Lookahead and Lookbehind Zero-Width Assertions

Tutorial | Tools & Languages | Examples | Books & Reference |

Introduction | Table of Contents | Characters | Regex Engine Internals | Character Classes | Dot | Anchors | Word Boundaries | Alternation | Optional Items | Repetition | Grouping & Backreferences | Named Groups | Unicode | Modifiers | Possessive Quantifiers | Atomic Grouping | Lookahead & Lookbehind | Lookaround, part 2 | Continuing Matches | Conditionals | XML Character Classes | POSIX Bracket Expressions | Comments | Free-Spacing |

RegexBuddy Get RegexBuddy to create and edit regex patterns with RegexBuddy's easy-to-grasp regex blocks and intuitive regex tree, instead of or in combination with the traditional regex syntax.

Perl 5 introduced two very powerful constructs: "lookahead" and "lookbehind". Collectively, these are called "lookaround". They are also called "zero-width assertions". They are zero-width just like the start and end of line, and start and end of word anchors that I already explained. The difference is that lookarounds will actually match characters, but then give up the match and only return the result: match or no match. That is why they are called "assertions". They do not consume characters in the string, but only assert whether a match is possible or not. Lookarounds allow you to create regular expressions that are impossible to create without them, or that would get very longwinded without them.

Positive and Negative Lookahead

Negative lookahead is indispensable if you want to match something not followed by something else. When explaining character classes, I already explained why you cannot use a negated character class to match a "q" not followed by a "u". Negative lookahead provides the solution: q(?!u). The negative lookahead construct is the pair of round brackets, with the opening bracket followed by a question mark and an exclamation point. Inside the lookahead, we have the trivial regex u.

Positive lookahead works just the same. q(?=u) matches a q that is followed by a u, without making the u part of the match. The positive lookahead construct is a pair of round brackets, with the opening bracket followed by a question mark and an equals sign.

You can use any regular expression inside the lookahead. (Note that this is not the case with lookbehind. I will explain why below.) Any valid regular expression can be used inside the lookahead. If it contains capturing parentheses, the backreferences will be saved. Note that the lookahead itself does not create a backreference.

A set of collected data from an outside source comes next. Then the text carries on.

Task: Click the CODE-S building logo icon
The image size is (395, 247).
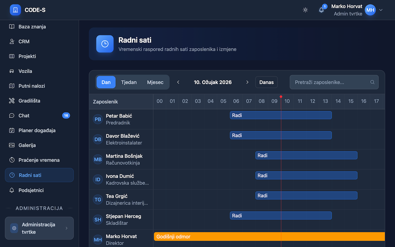Action: point(15,10)
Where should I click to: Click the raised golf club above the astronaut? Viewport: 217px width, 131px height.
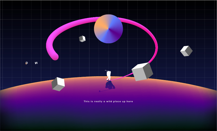pyautogui.click(x=106, y=71)
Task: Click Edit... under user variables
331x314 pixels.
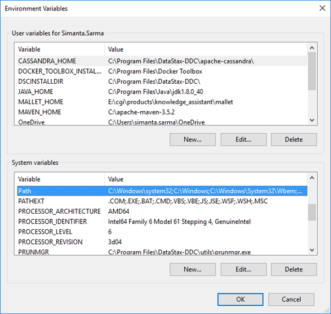Action: click(244, 139)
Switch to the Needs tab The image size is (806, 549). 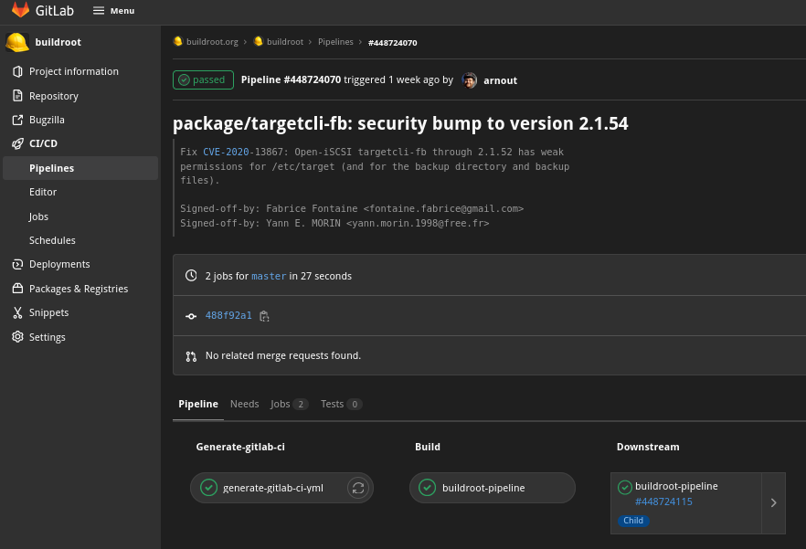point(245,404)
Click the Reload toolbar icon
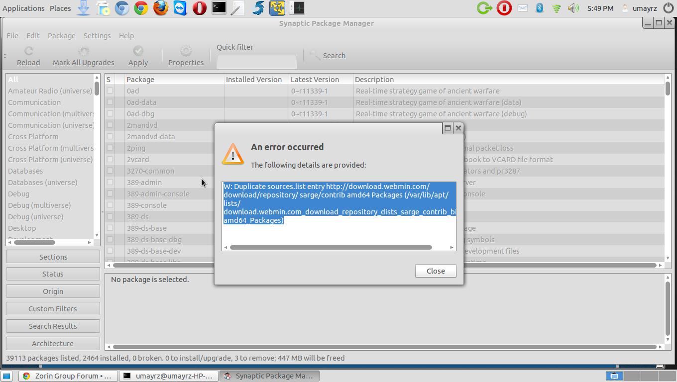This screenshot has width=677, height=382. point(28,51)
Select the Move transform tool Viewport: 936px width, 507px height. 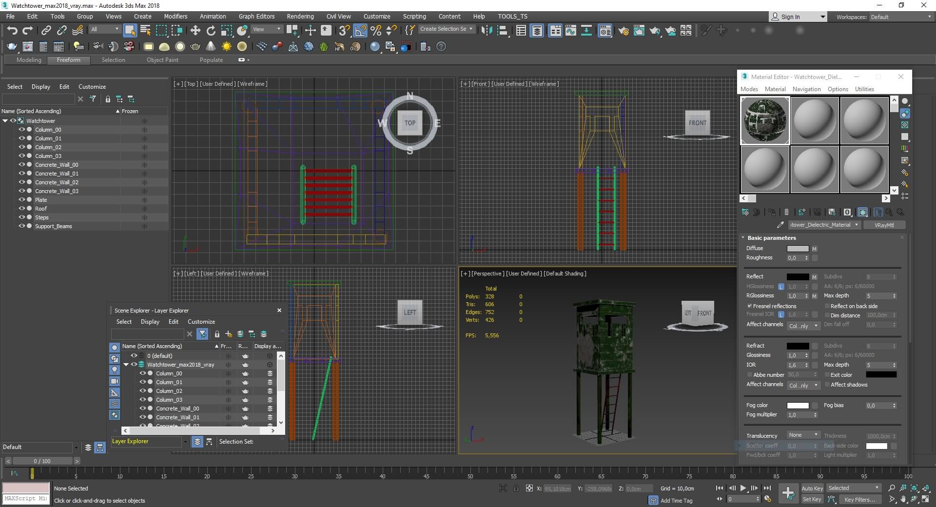tap(195, 30)
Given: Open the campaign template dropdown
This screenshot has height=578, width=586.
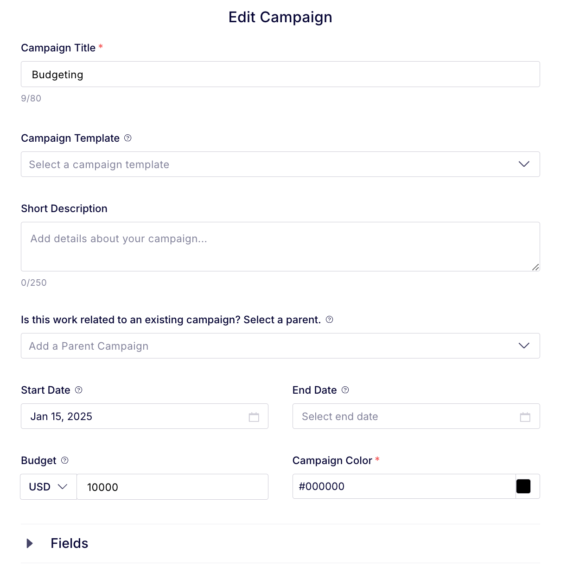Looking at the screenshot, I should coord(280,164).
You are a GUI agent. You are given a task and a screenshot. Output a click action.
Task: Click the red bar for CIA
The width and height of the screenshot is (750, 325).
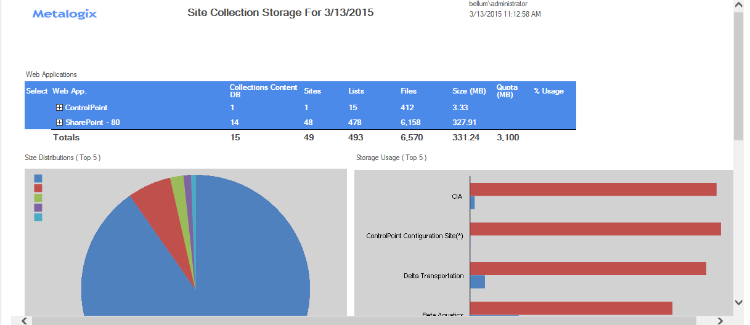click(x=593, y=189)
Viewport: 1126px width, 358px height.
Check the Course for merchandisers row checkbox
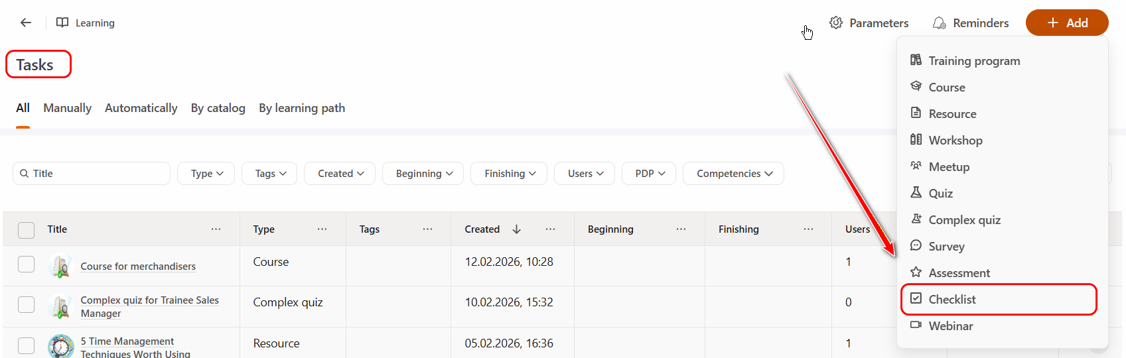point(27,265)
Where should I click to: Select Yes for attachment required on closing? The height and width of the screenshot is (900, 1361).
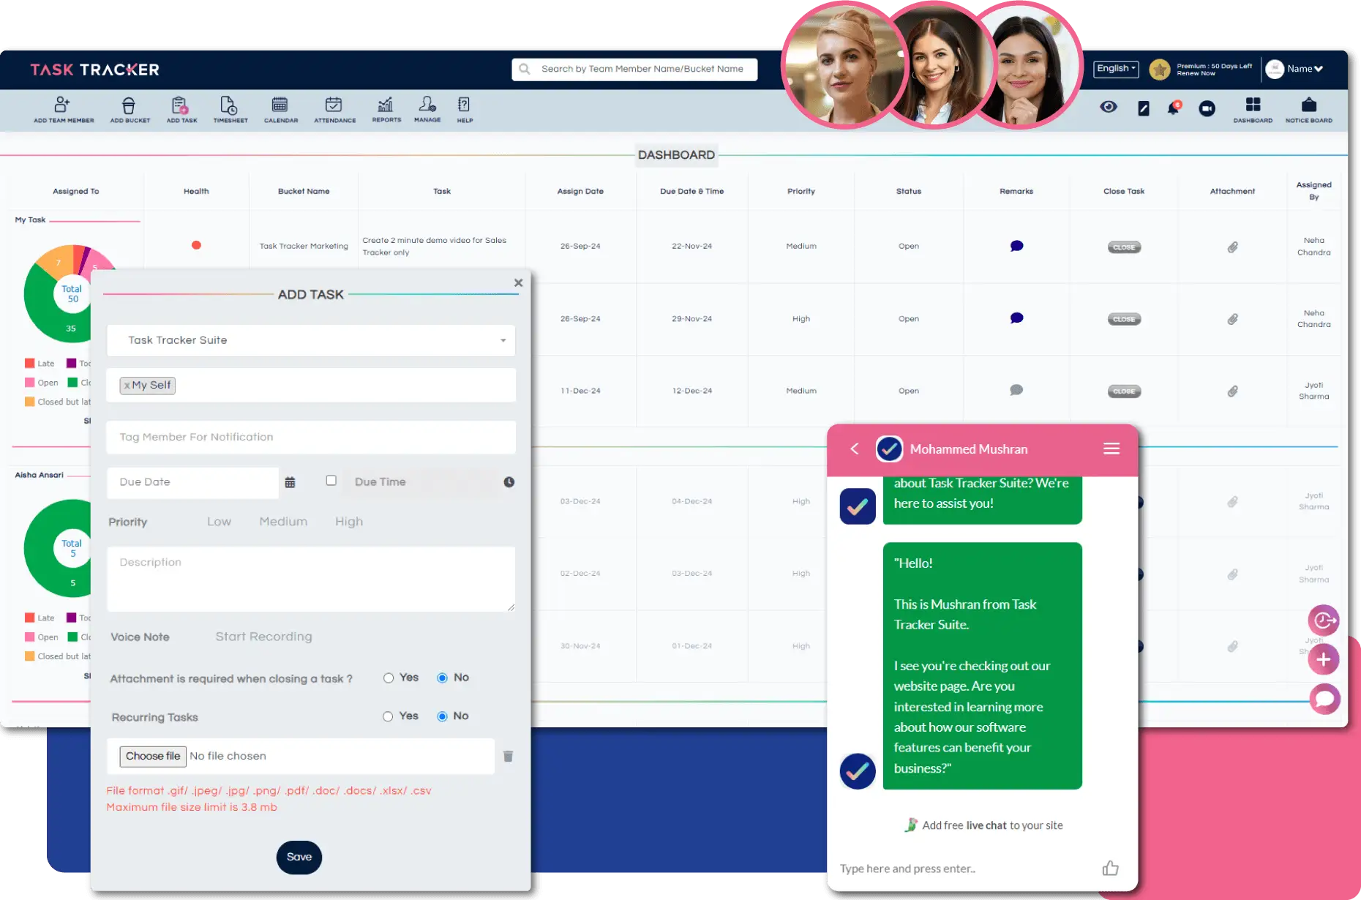click(x=389, y=678)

So it is not included in the count towards numbering the backreferences. If you want to store the match of the regex inside a backreference, you have to put capturing parentheses around the regex inside the lookahead, like this: (?=(regex)). The other way around will not work, because the lookahead will already have discarded the regex match by the time the backreference is to be saved.

Regex Engine Internals

First, let's see how the engine applies q(?!u) to the string Iraq. The first token in the regex is the literal q. As we already know, this will cause the engine to traverse the string until the q in the string is matched. The position in the string is now the void behind the string. The next token is the lookahead. The engine takes note that it is inside a lookahead construct now, and begins matching the regex inside the lookahead. So the next token is u. This does not match the void behind the string. The engine notes that the regex inside the lookahead failed. Because the lookahead is negative, this means that the lookahead has successfully matched at the current position. At this point, the entire regex has matched, and q is returned as the match.

Let's try applying the same regex to quit. q matches q. The next token is the u inside the lookahead. The next character is the u. These match. The engine advances to the next character: i. However, it is done with the regex inside the lookahead. The engine notes success, and discards the regex match. This causes the engine to step back in the string to u.

Because the lookahead is negative, the successful match inside it causes the lookahead to fail. Since there are no other permutations of this regex, the engine has to start again at the beginning. Since q cannot match anywhere else, the engine reports failure.

Let's take one more look inside, to make sure you understand the implications of the lookahead. Let's apply q(?=u)i to quit. I have made the lookahead positive, and put a token after it. Again, q matches q and u matches u. Again, the match from the lookahead must be discarded, so the engine steps back from i in the string to u. The lookahead was successful, so the engine continues with i. But i cannot match u. So this match attempt fails. All remaining attempts will fail as well, because there are no more q's in the string.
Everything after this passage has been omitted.